━━━ Excerpt

Krugman himself notes the tension inherent in deciding to de-legitimize a part of one's own intellectual history. On the one hand, if you pretend it doesn't exist and it turns out to be relevant, you're potentially caught with your pants down (as he charges the "freshwater economists" have been caught after excommunicating Keynesianism). On the other hand, if you don't draw a bright line over which to put ideas that are both wrong and dangerous, you haven't as a practical matter defined them as wrong (per his "opinions on the shape of the earth differ" trope). The human mind is not a logic machine, and some of our knottiest recent problems, like the bubbles overseen by the one time Rand acolyte Mr. Greenspan, come from those who would like to pretend it is.
Posted by: Sam Penrose at Sep 21, 2009 1:15:42 PM
The fact that you cannot determine who are the real quacks pretty much proves that you are all quacks.
Posted by: josh at Sep 21, 2009 1:28:20 PM
I have come to feel that the debate depends upon scale and perspective. Schiller's long-run indexes are actually evidence for EMH--when viewed from the perspective of decades and even centuries. But we, and the economy--"live" from year to year. Choices are made, institutions undermined or established, norms eroded or diffused, in response to a series of short run shocks. This, in turn, determines the slope of the long-run equilibrium path, for better or worse. We definitely need mid-level theories, business cycle theories for example, to help manage the lives that we actually live and seek to manage through economic and political markets.

━━━━━━

> _Work instructions_: Carry on the comment thread about Krugman and economic theory, starting after its last sentence. The listing that follows comes from a separate source.

━━━ Dataset section

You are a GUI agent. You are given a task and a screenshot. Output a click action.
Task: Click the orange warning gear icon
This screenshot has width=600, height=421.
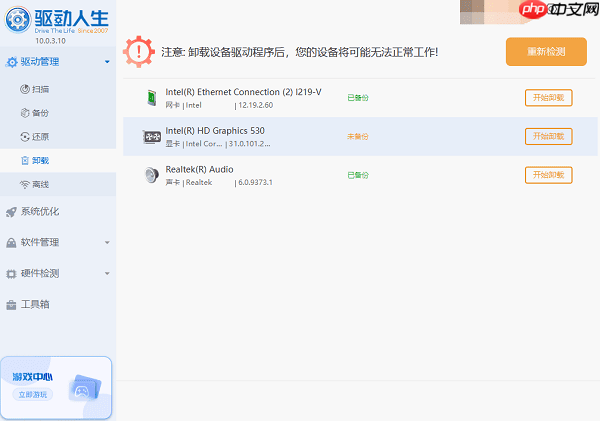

━━━━━━

> _Task answer_:
Posted by: R S at Sep 21, 2009 1:39:11 PM
Kalevala, thanks for the pointer to Falkenstein. I also like his comment on Minsky:
"He was a maverick, but perhaps a bit too much."
Posted by: Paul Johnson at Sep 21, 2009 1:58:02 PM
What went wrong in economics? To my eyes, not much:
We had theories from Friedman, Bernanke, and yes, Keynes to understand and to react to events as they unfolded.
We had official and unofficial monitors of liquidity, money, asset prices, income.
We had histories of financial crisis past.
We experienced seventy years without a major financial crisis (in an age of enormous financialization).
We had orthodox models suggesting too much liquidity (i.e. the Taylor rule) and orthodox valuation models suggesting a bubble (i.e. Shiller).
We were well-prepared for crisis and we knew what hit us. And so I would say economics, both Keynesian and Chicago-school, was a rousing success.
A better question would be to ask what went wrong in the economy.
Posted by: Reed at Sep 21, 2009 2:04:32 PM
Who did better than the economists?
Politicians? Regulators? Pffft.
Posted by: Andrew at Sep 21, 2009 2:40:20 PM
I think economists have specific failures. For example, economists seem unaware or tolerant of accounting problems. We have nominal debts and no speed bankruptcy plans. Economists still stick by inflation and the lender of last resort. We still don't see enough debt for equity swaps and mortgage workouts. It seems there is a great need for a refresher of simple arithmetic.
Another failing. They didn't walk over to the business school, find the guy who said it was okay to roll over debt nightly, and kick his ass. That guy is not a participant in the debate, so he's fair game.
Posted by: Andrew at Sep 21, 2009 2:53:51 PM
Question: If macroeconomics cannot come up with a predictive model, what use is macroeconomics? Some macroeconomic pundits were predicting that the economy was unstable and ripe for a recession, and that it could have dire consequences for banks and thereby the economy as a whole. If they weren't even the majority, then isn't macroeconomics as useless as astrology?
Maybe it is time macroeconomics justified its existence. You're on the spot now. Prove that you are more useful to society than sociology or women's studies.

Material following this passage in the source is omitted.